Passage shown

Moving fast, moving slow

Updates from MIT's generative AI working group

Jul 22, 2024

The Labor Question

Klarna, a Swedish tech company, was an early partner with OpenAI to develop an intelligent customer-facing chatbot powered by ChatGPT. They boasted that the AI assistant could do the work of 700 customer service agents. It was apparently handling two-thirds of their customer service chats – millions of interactions – since they deployed it.

The announcement caught attention because not long before they deployed the AI chatbot, Klarna announced it was laying off 700 of its workers.

It’s becoming a more common story: tech layoffs coinciding with the adoption of and experimentation with generative AI. I often wonder reading these articles: could companies really be getting such benefits from generative AI that they are replacing hundreds of workers?

I’m particularly surprised because in our dozens of conversations with members of our working group, even the organizations that have made the most progress in scaling generative AI have not yet seen significant effects on their headcount in one direction or another (and some companies have openly committed not to lay off people as a result of the technology).

In Klarna’s case, it’s pretty clear that the layoffs and the AI adoption were unrelated. And the claim that generative AI can do the work of 700 agents requires more context.

First off, Klarna doesn’t seem to employ any customer service agents themselves. A spokesperson says “the company’s customer service is supported by four to five large third-parties that collectively have over 650,000 employees, and that it offers customers the option to speak with human agents if that’s what they prefer.”

So what did Klarna mean when they claimed that its AI bot could do the work of 700 agents? They said, “We chose to share the figure of 700 to indicate the more long-term consequences of AI technology, where we believe it is important to be transparent in order to create an understanding in society.”

It seems like the number could be wishful thinking, or a way of saying that the bot is capable of doing a lot of work. But merely taking on a lot of chats doesn’t mean the bot will reduce the need for workers – or even make the process better.

One of the companies in our generative AI working group offers a different way of thinking about the impact of these new technology tools.

Task requirements
A) Translate this sentence from the article on generative AI and jobs into Spanish: "In Klarna’s case, it’s pretty clear that the layoffs and the AI adoption were unrelated."
B) Continue the article on generative AI and jobs, starting right after its final sentence.

[Records from a dataset]
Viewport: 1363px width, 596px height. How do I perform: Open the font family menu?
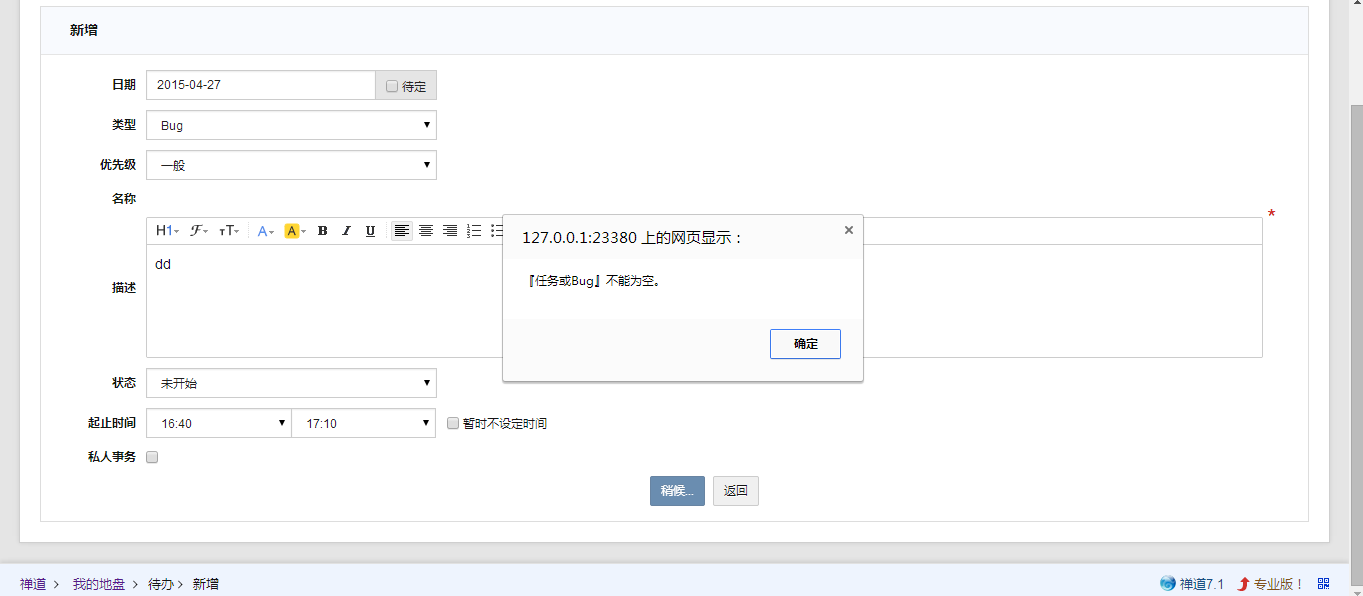199,231
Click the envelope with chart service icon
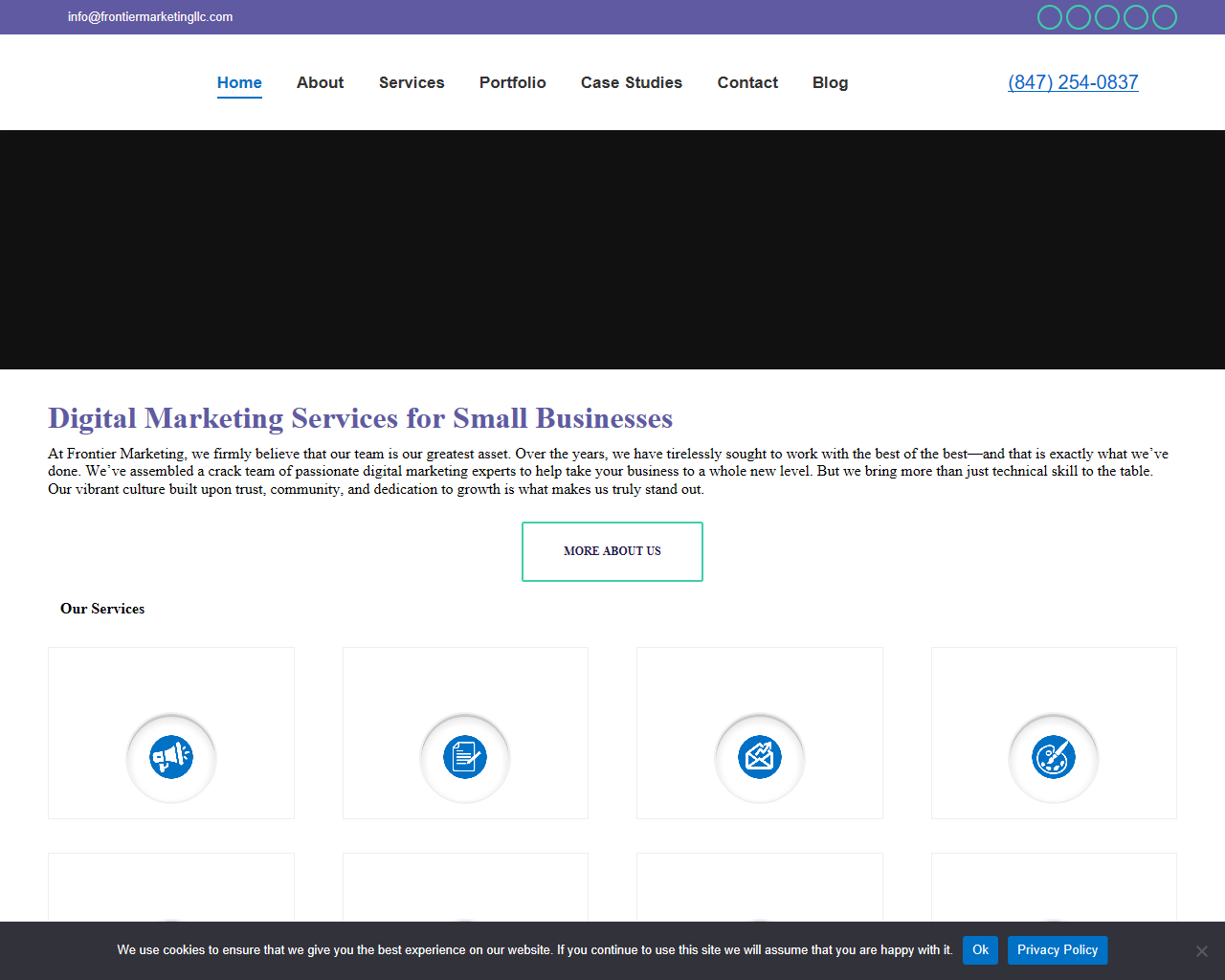1225x980 pixels. 760,757
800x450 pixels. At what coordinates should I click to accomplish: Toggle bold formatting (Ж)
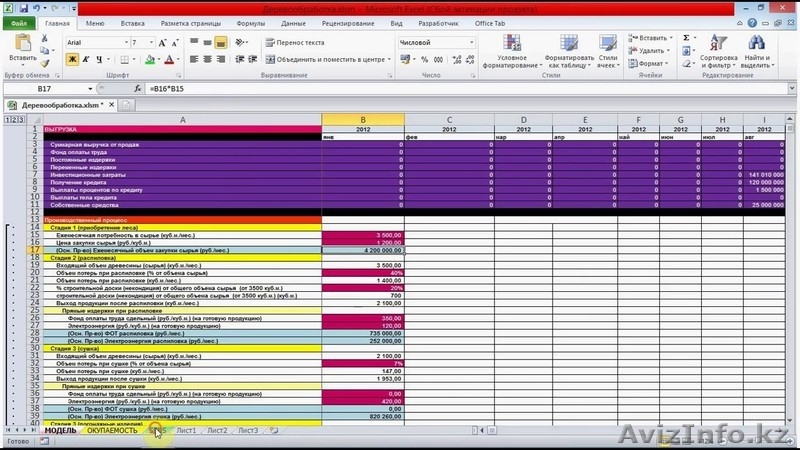point(73,59)
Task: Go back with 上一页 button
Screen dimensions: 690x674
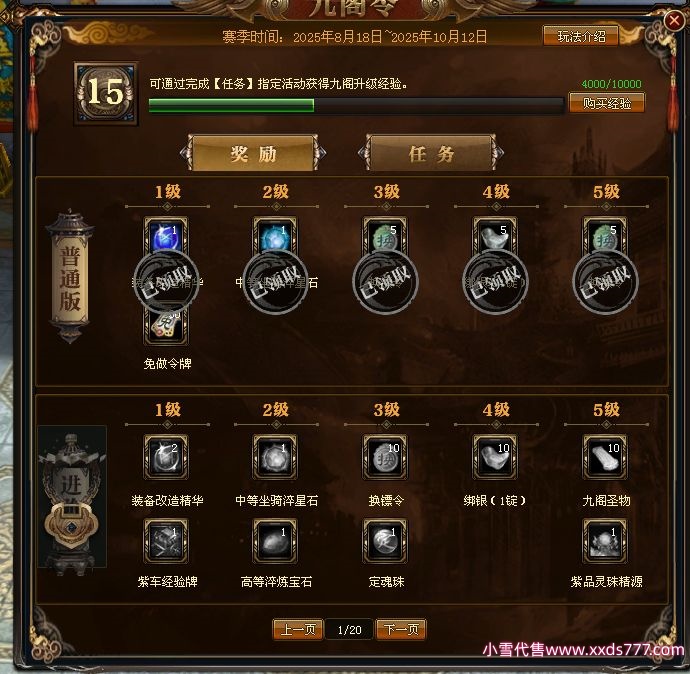Action: click(x=298, y=630)
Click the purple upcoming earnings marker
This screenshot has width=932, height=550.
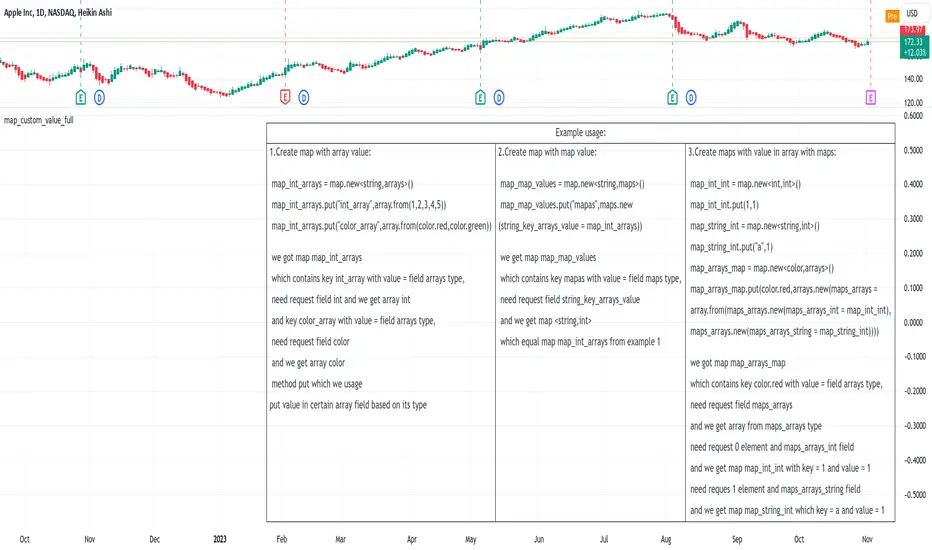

Results in order
A) En el caso de Klarna, está bastante claro que los despidos y la adopción de la IA no estaban relacionados.

B)
Unlike Klarna, which emphasized how many workers an AI bot could replace, this company – a large global manufacturer – isn’t measuring the gains from generative AI in terms of existing productivity metrics. Their processes are often too complex to boil down to one metric that introducing AI could push in the right direction. All sorts of factors influence their teams’ productivity, they say. They can’t easily measure the impact of a new technology tool.

Instead, they see generative AI applications as tools that can help them transform processes and make them better overall. Their approach is to train teams in the capabilities of generative AI (they’re planning to train thousands of managers) so they can use these tools to become better at doing their core tasks.

It’s not surprising that a manufacturer would take this approach. It could be because they’ve dealt with automation technologies for decades and realize that it’s not as simple as just replacing workers, even if new technologies promise productivity gains.

For example, companies that adopt robots on average become more productive and profitable, but they also on average hire more workers – and workers of different skillsets. In research on robotic process automation (RPA), we have found similar patterns: even when organizations try to automate tasks and reduce costs, it’s hard to eliminate entire roles since the bots can often only do a small slice of a given job.

Also relevant: Early after the release of ChatGPT in late 2022, there was a wave of lofty predictions for the impact of generative AI on productivity and labor. Some prominent economists and analysts have introduced more caution in a recent report from Goldman Sachs and essay in The Wall Street Journal.

Notes from Q2 Working Group Meeting

The last working group meeting introduced the idea of “moving slow to move fast,” a line we borrowed from colleagues in MIT’s Leaders for Global Operations program. It’s a stark contrast to the oft-quoted mantra in software: “move fast and break things.”

We haven’t met an organization that wants to move slow when it comes to adopting new technology. What the moving slow idea really signals is learning in preparation to move quickly when the right opportunity presents itself. It’s the need to learn fast (even if it looks like you’re moving slow) so that you can scale up successfully.

As we’ve talked to companies experimenting with generative AI, we often hear two things: the first is that they’re sprinting to develop applications for their top use cases because they want to deploy faster than their competitors. The second is that everything around the technology is changing so fast. How can organizations ensure that today’s sprints aren’t obsolete with the next technology release?

AI Safety Institute

The first conversation of the meeting was an introduction to the newly-formed AI Safety Institute, which the Biden Administration established to advance the science of AI safety. Here is a helpful vision statement to get acquainted with the Institute.

Elizabeth Kelly, executive director of the Institute, said the new body under the National Institute for Standards and Technology would work with internal experts and third parties to test new AI models, systems, and agents. The Institute’s goal is to test models before they are deployed with a focus on preventing national security threats. They are also sensitive to potential societal harms models could cause.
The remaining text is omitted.